How to complete this task:
The answer is to be the data below, written out in full and exactly.

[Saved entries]
---------------

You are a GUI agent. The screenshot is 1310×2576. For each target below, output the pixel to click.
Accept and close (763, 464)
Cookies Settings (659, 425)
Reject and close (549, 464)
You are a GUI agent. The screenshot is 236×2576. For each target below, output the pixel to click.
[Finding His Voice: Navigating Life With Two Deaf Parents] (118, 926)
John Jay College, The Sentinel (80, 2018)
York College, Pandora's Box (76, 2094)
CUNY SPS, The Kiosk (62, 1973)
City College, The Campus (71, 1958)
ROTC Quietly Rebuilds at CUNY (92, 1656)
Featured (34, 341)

---------------

Answer below:
You are a GUI agent. The screenshot is 1310×2576. For each target below, output the pixel to click.
Accept and close (763, 464)
Cookies Settings (659, 425)
Reject and close (549, 464)
You are a GUI agent. The screenshot is 236×2576. For each target below, output the pixel to click.
[Finding His Voice: Navigating Life With Two Deaf Parents] (118, 926)
John Jay College, The Sentinel (80, 2018)
York College, Pandora's Box (76, 2094)
CUNY SPS, The Kiosk (62, 1973)
City College, The Campus (71, 1958)
ROTC Quietly Rebuilds at CUNY (92, 1656)
Featured (34, 341)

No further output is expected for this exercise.